Pese a las bajas temperaturas, el orgullo por las tradiciones criollas se sintió con fuerza en la localidad. Con una mañana notablemente fría pero colmada de entusiasmo, se reactivó el 3° Festival de Jineteada, un evento que ya se consolida en la agenda cultural de la región y que tuvo como escenario el predio de la antigua fábrica de alpargatas.
La jornada comenzó a tomar calor a partir de las 11:00 horas, momento en que se dio inicio al esperado concurso de tropillas y las pruebas de riendas. La competencia elevó la vara de la exigencia este año, poniendo en juego un imponente pozo de más de 7 millones de pesos en premios, lo que convocó a destacados jinetes. El punto más alto de las destrezas llegó con el broche de oro en la categoría Bastos, un espectáculo que contó con caballos elegidos especialmente para la ocasión, garantizando un despliegue de destreza campera.
El ritmo y el baile coronaron la jornada
Con el correr de las horas, tras finalizar las actividades en el campo de jineteada, el protagonismo se trasladó al escenario. La música y el baile se adueñaron de la tarde para acompañar el encuentro de los asistentes.
El marco musical estuvo a cargo de las presentaciones de:
- Los Hermanos Gotte
- Los Hermanos Benedetich
- Bernardo y su Banda, quienes fueron los responsables del cierre definitivo.

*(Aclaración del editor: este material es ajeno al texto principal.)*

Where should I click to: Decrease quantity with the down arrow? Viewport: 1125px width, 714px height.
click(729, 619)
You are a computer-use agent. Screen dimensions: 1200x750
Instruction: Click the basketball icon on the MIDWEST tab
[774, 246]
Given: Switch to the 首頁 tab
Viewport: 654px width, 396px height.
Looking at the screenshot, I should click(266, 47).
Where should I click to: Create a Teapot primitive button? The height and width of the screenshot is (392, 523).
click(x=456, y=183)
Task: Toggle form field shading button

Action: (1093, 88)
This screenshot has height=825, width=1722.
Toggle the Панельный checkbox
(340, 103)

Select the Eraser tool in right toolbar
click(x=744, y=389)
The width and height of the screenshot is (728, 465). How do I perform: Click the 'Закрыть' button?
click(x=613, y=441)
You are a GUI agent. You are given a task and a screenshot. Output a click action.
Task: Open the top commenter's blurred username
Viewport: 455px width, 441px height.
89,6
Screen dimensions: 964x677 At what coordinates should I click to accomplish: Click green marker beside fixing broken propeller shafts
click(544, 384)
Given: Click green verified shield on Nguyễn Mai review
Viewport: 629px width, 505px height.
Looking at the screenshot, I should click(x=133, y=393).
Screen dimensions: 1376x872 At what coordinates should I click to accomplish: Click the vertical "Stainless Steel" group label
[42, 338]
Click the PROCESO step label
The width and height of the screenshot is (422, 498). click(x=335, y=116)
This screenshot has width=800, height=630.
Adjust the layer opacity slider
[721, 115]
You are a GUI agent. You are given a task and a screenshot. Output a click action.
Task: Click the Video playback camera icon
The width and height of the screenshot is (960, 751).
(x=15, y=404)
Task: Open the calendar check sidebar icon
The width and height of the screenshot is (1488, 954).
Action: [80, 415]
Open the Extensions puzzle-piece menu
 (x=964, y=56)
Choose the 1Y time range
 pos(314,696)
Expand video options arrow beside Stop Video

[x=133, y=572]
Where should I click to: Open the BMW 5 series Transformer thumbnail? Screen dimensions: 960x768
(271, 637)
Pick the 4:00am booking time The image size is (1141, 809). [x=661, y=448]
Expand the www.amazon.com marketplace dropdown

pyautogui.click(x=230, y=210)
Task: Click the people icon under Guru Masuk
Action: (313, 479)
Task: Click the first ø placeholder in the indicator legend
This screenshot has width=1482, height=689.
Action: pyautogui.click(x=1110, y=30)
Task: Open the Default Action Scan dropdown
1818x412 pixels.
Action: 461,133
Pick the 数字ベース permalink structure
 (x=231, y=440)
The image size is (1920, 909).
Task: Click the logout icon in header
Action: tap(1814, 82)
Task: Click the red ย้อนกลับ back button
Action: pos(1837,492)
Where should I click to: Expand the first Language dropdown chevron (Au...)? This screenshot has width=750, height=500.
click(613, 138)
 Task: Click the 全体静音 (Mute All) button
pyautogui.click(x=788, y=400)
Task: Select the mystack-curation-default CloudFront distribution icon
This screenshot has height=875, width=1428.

Un balance positivo para la comunidad
De esta manera, concluyó un fin de semana de fiesta pensado para toda la familia. La organización del evento estuvo a cargo del Presidente Municipal de Pueblo Brugo, Martín Ruiz, junto a su equipo de trabajo, quienes coordinaron los detalles para garantizar el desarrollo de esta celebración popular en la provincia.